One String gets created and space for it is allocated in the heap, and the address to the string is stored on the stack and given the identifier hisName, since the address of the second String is the same as the first, no new String is created and no new heap space is allocated, but a new identifier is created on the stack. Then we call shout(): a new stack frame is created and a new identifier, name is created and assigned the address of the already-existing String.

la da di da da da da

So, value, reference? You say "potato".

11.09.2013 11:34
Comments
Such an awesome answer that even a fool like myself was able to understand. I would add also amend that "pass by value" literally means that the literal value in the stack is passed. by Dude156, 12.09.2020 21:22
2
207

Just to show the contrast, compare the following C++ and Java snippets:

In C++: Note: Bad code - memory leaks!
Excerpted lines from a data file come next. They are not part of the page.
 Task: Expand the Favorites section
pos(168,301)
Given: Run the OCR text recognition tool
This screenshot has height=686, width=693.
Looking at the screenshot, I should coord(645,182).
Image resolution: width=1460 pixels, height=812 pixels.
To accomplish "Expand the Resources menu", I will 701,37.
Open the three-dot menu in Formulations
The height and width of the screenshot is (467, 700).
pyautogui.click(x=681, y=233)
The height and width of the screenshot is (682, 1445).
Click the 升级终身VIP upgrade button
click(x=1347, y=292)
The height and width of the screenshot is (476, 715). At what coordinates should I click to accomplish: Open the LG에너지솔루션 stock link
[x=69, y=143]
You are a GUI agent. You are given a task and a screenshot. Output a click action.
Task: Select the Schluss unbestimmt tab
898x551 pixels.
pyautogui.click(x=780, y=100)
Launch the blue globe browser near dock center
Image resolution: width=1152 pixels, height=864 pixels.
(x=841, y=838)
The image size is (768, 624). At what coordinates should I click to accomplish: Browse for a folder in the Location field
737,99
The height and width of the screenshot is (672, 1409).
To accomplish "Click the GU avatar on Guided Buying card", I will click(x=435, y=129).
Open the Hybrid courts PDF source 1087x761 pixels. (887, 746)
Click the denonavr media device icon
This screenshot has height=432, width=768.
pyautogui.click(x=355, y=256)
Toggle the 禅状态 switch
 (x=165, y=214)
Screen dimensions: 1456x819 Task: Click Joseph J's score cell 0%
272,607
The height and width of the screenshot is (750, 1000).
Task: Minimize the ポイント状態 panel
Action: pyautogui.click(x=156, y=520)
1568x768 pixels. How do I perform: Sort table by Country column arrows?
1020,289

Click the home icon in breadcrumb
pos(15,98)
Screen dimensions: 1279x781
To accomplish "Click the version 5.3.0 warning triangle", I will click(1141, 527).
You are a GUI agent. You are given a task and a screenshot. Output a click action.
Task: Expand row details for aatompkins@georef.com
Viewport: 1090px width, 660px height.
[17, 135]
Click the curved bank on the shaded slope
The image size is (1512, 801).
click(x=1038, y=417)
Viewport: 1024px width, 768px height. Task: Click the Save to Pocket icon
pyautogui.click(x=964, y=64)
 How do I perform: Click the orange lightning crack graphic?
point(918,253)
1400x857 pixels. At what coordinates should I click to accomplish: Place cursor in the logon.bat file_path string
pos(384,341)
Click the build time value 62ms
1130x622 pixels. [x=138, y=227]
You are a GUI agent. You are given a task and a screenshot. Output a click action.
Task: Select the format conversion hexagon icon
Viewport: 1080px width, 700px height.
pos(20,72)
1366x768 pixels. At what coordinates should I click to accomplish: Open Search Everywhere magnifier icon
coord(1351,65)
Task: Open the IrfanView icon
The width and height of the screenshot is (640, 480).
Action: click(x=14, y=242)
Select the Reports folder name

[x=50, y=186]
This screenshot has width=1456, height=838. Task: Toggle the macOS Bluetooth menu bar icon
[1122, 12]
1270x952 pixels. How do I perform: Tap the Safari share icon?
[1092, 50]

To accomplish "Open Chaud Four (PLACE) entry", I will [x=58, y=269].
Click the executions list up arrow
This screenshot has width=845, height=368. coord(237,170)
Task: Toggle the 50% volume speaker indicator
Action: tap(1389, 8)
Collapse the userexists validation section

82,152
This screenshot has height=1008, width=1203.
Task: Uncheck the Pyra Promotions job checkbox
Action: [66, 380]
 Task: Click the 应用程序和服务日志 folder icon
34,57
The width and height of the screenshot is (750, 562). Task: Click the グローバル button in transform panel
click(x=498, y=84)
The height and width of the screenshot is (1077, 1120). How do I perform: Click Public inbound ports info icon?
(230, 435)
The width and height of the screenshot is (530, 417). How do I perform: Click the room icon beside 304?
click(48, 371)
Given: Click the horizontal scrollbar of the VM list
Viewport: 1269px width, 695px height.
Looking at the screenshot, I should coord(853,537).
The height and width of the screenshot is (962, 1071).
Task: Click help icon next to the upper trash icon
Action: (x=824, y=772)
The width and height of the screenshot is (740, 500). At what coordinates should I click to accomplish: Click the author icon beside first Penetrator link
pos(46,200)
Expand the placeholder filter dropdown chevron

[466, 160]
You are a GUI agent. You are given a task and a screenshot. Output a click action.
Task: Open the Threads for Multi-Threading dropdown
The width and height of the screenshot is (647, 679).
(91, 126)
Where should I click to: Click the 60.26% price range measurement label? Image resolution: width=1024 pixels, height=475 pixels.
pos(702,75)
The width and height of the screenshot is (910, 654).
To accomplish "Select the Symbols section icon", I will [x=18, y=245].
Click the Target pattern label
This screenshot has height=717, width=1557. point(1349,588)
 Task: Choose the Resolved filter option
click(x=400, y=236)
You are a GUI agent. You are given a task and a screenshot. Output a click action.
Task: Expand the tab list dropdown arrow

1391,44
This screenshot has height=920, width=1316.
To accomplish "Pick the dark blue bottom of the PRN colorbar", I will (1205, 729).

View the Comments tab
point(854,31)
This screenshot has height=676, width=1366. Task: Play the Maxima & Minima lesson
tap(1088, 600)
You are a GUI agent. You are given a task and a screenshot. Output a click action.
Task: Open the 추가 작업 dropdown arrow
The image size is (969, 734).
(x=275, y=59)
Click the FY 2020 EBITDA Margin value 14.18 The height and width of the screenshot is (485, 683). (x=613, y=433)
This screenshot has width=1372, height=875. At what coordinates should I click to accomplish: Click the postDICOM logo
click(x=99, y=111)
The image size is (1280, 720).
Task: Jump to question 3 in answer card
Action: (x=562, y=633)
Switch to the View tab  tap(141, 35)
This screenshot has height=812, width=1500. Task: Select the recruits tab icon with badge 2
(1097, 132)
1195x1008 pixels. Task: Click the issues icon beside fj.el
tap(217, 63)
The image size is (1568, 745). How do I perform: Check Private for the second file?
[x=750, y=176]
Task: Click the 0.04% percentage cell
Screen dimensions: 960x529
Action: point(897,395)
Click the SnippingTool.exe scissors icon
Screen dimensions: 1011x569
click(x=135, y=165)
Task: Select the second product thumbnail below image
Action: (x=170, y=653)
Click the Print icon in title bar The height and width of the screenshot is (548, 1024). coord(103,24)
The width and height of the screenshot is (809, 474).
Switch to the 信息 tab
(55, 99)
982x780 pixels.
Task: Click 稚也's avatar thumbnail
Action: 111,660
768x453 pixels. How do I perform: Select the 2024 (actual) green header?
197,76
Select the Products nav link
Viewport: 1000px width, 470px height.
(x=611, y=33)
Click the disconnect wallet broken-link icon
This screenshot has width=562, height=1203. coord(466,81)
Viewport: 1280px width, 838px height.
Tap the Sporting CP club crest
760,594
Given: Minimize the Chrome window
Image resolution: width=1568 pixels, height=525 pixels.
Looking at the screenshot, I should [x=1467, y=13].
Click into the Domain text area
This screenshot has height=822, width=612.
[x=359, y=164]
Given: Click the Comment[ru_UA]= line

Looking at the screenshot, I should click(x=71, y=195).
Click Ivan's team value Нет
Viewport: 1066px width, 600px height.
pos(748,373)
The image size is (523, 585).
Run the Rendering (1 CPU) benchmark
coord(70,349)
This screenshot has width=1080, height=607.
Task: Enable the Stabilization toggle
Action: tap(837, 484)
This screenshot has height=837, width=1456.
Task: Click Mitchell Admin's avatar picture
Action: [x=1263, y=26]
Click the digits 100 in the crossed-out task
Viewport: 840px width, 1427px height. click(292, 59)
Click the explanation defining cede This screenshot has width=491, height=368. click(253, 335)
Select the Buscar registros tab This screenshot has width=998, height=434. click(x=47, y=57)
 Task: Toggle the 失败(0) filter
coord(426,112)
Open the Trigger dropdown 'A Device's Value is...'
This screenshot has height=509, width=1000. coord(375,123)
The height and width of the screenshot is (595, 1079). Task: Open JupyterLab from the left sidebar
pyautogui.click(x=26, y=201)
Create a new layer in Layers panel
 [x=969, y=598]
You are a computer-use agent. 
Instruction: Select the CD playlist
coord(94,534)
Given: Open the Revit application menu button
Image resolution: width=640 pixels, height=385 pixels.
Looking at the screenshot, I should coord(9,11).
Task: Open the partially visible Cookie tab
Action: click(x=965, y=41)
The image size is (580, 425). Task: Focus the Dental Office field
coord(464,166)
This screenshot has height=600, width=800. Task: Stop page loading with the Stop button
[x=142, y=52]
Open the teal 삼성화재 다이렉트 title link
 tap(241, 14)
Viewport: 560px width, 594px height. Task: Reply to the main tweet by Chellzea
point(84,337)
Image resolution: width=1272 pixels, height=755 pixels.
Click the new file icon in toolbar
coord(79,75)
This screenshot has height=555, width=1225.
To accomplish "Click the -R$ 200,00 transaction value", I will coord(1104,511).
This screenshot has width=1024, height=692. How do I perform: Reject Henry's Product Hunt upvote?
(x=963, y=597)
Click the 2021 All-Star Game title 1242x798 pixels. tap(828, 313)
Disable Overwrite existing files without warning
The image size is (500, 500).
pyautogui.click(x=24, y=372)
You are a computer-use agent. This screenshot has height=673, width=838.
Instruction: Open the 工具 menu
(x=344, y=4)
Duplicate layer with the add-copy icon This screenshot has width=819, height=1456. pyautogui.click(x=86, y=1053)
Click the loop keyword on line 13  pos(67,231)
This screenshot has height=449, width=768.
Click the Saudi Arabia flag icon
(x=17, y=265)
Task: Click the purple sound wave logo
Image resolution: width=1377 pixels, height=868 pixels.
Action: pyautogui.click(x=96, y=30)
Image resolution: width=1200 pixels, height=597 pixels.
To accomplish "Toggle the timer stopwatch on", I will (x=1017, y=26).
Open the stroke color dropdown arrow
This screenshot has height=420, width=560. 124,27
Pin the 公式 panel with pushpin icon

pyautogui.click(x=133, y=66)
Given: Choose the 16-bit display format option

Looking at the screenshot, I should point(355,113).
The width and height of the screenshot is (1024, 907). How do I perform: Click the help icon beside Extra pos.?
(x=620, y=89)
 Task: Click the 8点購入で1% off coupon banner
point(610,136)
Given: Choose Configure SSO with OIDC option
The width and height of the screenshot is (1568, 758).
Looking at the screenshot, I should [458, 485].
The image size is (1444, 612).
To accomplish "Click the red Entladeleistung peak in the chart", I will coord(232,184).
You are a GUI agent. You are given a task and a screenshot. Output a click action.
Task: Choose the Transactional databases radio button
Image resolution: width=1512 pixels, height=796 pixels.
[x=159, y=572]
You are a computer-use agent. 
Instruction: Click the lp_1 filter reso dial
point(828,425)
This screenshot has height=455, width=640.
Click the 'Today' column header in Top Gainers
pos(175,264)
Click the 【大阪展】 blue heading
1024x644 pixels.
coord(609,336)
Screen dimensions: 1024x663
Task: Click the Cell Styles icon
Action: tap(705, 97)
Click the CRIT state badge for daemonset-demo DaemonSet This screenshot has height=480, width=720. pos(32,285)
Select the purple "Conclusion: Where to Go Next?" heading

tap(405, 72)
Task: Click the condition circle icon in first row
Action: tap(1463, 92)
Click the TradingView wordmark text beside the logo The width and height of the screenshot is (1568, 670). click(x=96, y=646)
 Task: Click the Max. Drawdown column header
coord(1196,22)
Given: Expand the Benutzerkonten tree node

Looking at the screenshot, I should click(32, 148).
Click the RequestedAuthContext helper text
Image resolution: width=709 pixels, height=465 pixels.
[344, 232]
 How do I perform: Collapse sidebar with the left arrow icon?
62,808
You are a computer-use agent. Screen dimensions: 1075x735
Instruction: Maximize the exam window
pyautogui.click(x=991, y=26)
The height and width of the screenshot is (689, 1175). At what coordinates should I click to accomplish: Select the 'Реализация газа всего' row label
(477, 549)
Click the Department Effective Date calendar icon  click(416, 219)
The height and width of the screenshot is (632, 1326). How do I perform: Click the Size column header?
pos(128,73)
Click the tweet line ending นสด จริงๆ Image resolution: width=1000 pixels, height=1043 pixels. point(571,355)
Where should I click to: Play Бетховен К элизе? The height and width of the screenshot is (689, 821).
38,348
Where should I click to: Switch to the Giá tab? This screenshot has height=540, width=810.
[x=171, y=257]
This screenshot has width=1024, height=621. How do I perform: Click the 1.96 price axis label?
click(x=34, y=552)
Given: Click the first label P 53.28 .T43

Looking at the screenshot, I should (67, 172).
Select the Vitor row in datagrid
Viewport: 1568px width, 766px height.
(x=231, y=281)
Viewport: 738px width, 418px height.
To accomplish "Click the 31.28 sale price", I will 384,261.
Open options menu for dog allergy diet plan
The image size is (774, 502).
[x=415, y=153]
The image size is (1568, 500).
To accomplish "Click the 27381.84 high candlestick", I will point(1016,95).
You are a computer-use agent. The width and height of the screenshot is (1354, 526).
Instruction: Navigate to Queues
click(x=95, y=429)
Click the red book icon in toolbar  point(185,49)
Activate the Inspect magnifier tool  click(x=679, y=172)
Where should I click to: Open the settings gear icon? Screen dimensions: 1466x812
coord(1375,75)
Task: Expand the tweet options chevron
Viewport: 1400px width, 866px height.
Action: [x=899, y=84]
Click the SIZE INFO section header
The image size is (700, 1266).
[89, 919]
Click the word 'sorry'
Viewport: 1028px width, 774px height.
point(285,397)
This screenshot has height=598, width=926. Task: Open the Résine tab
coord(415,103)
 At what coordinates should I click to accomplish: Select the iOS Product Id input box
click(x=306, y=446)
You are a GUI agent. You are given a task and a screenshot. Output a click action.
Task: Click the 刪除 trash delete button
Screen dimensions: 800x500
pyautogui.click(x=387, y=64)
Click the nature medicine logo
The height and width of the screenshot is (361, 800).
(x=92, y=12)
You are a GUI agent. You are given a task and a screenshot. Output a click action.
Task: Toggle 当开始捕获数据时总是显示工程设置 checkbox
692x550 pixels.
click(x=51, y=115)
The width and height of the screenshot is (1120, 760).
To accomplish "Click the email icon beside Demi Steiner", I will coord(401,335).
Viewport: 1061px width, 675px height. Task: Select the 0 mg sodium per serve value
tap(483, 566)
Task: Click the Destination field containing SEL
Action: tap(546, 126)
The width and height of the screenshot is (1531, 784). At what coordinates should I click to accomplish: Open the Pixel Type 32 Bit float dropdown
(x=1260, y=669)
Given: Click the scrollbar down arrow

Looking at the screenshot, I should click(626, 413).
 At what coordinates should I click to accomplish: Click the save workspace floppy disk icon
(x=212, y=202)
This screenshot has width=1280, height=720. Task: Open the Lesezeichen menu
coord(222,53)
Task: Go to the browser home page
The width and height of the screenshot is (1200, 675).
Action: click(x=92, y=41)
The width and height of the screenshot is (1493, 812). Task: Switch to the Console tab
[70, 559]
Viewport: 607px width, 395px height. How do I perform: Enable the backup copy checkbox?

But it demonstrates the point.

void cppMethod(int val, int &ref, Dog obj, Dog &objRef, Dog *objPtr, Dog *&objPtrRef)
{
    val = 7; // Modifies the copy
    ref = 7; // Modifies the original variable
    obj.SetName("obj"); // Modifies the copy of Dog passed
    objRef.SetName("objRef"); // Modifies the original Dog passed
    objPtr->SetName("objPtr"); // Modifies the original Dog pointed to 
                               // by the copy of the pointer passed.
    objPtr = new Dog("newObjPtr");  // Modifies the copy of the pointer, 
                                   // leaving the original object alone.
    objPtrRef->SetName("objRefPtr"); // Modifies the original Dog pointed to 
                                    // by the original pointer passed. 
    objPtrRef = new Dog("newObjPtrRef"); // Modifies the original pointer passed
}

int main()
{
    int a = 0;
    int b = 0;
    Dog d0 = Dog("d0");
    Dog d1 = Dog("d1");
    Dog *d2 = new Dog("d2");
    Dog *d3 = new Dog("d3");
    cppMethod(a, b, d0, d1, d2, d3);
    // a is still set to 0
    // b is now set to 7
    // d0 still have name "d0"
    // d1 now has name "objRef"
    // d2 now has name "objPtr"
    // d3 now has name "newObjPtrRef"
}

In Java,

public static void javaMethod(int val, Dog objPtr)
{
   val = 7; // Modifies the copy
   objPtr.SetName("objPtr") // Modifies the original Dog pointed to 
                            // by the copy of the pointer passed.
   objPtr = new Dog("newObjPtr");  // Modifies the copy of the pointer, 
                                  // leaving the original object alone.
}

public static void main()
{
    int a = 0;
    Dog d0 = new Dog("d0");
    javaMethod(a, d0);
    // a is still set to 0
    // d0 now has name "objPtr"
}

Java only has the two types of passing: by value for built-in types, and by value of the pointer for object types.

17.09.2008 17:38
Comments
This shows that java is not pass by value as it doesn't copy the whole object onto the stack like C++ does, as shown in the example above - ..., Dog obj,... by Solubris, 25.11.2020 23:03
No, Java passes references by value. That's why when you overwrite objPtr in the java example, the original Dog object doesn't change. But if modify the object being pointed to by objPtr, it does. by Eclipse, 26.11.2020 22:03
1
196

Java passes references to objects by value.

02.09.2008 20:23
Comments
Please someone vote down this answer as it does not contain any explanation and smells copy answer from others! I have not enough reputation to vote down this useless answer. by Diana, 13.05.2021 19:43
0
191

Basically, reassigning Object parameters doesn't affect the argument, e.g.,

private void foo(Object bar) {
    bar = null;
}

public static void main(String[] args) {
    String baz = "Hah!";
    foo(baz);
    System.out.println(baz);
}

will print out "Hah!" instead of null. The reason this works is because bar is a copy of the value of baz, which is just a reference to "Hah!". If it were the actual reference itself, then foo would have redefined baz to null.

02.09.2008 20:21
0
158

I can't believe that nobody mentioned Barbara Liskov yet. When she designed CLU in 1974, she ran into this same terminology problem, and she invented the term call by sharing (also known as call by object-sharing and call by object) for this specific case of "call by value where the value is a reference".

07.09.2010 22:07
0
128

The crux of the matter is that the word reference in the expression "pass by reference" means something completely different from the usual meaning of the word reference in Java.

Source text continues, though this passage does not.